Confira o Ofício-Circular CVM nº 04/2020 sobre a aplicação dos CPCs 47 e 48. Embora focado no setor de transmissão de energia, suas diretrizes sobre ativos de contrato, componentes de financiamento e mensuração de parcelas variáveis são referências vitais para outras concessões, como as de iluminação pública. O documento padroniza o reconhecimento de receitas e ativos em contratos de longo prazo, garantindo transparência na gestão de infraestrutura e serviços públicos.
O Ofício-Circular CVM nº 04/2020 detalha a aplicação dos pronunciamentos CPC 47 (Receita de Contrato com Cliente) e CPC 48 (Instrumentos Financeiros).
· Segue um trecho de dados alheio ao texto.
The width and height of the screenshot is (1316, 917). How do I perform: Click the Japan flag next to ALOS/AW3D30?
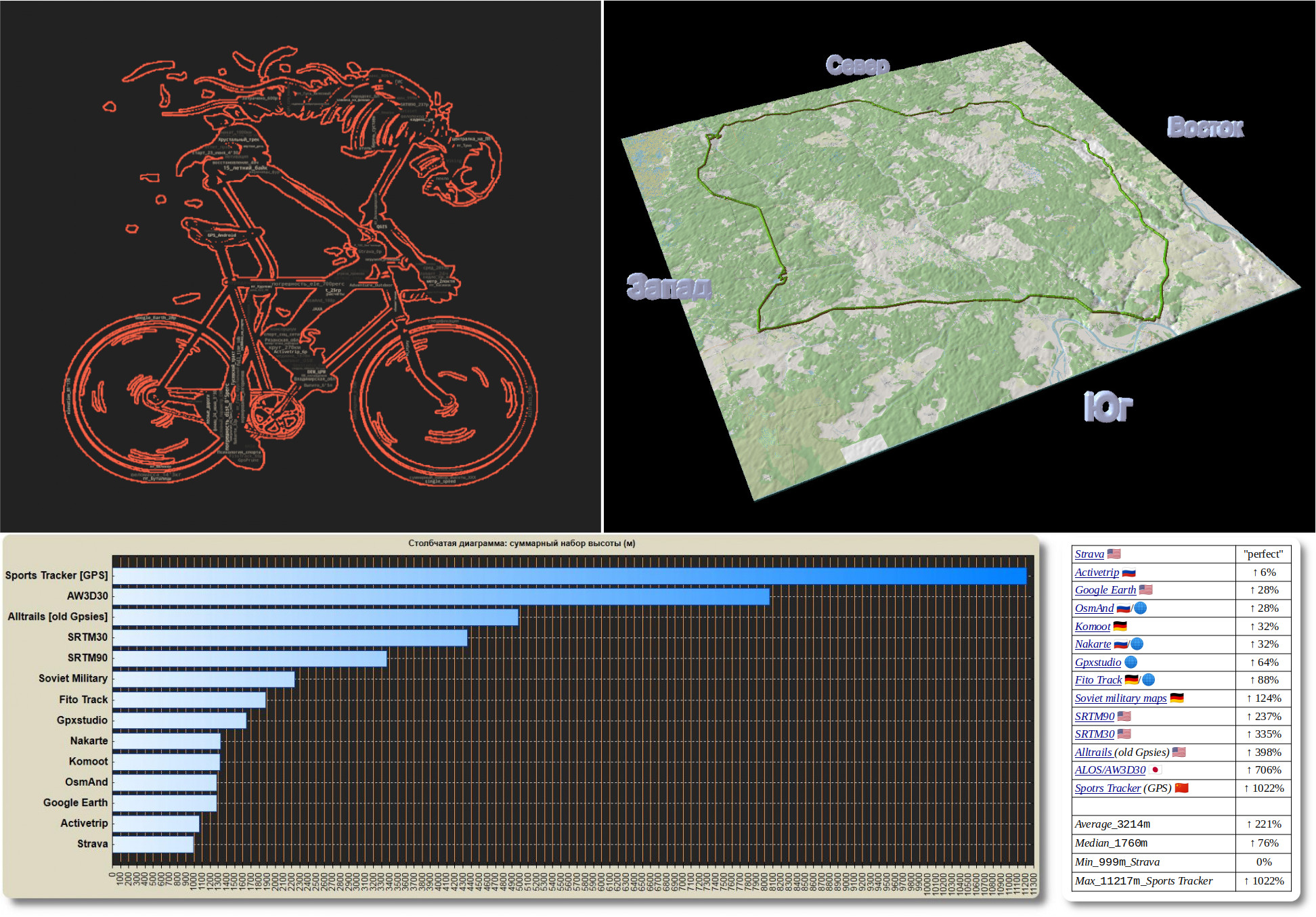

Originalmente voltado para as transmissoras de energia elétrica, este documento tornou-se uma bússola interpretativa para diversos outros setores de infraestrutura.
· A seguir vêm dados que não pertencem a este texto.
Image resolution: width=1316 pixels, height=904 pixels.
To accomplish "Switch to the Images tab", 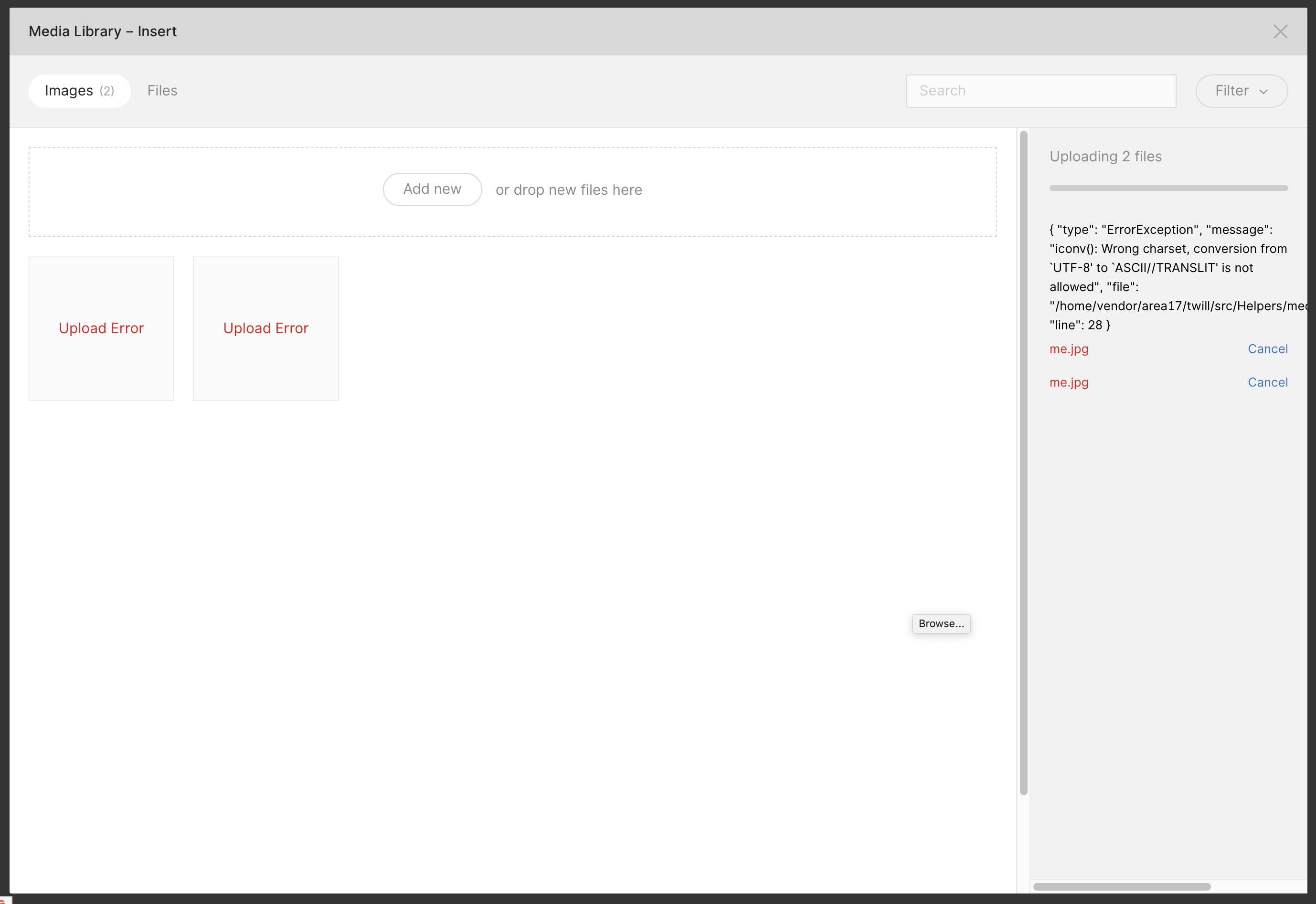I will [x=79, y=91].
A importância dessas diretrizes estende-se a concessionárias de iluminação pública e outras concessões, uma vez que compartilham desafios contábeis idênticos: a distinção entre ativos financeiros e de contrato, a contabilização de contraprestações variáveis (penalidades/bônus por performance) e a definição de taxas de remuneração. O ofício reforça que a contabilidade deve refletir a essência econômica do contrato, garantindo que o investidor compreenda os riscos de performance e os fluxos de caixa futuros.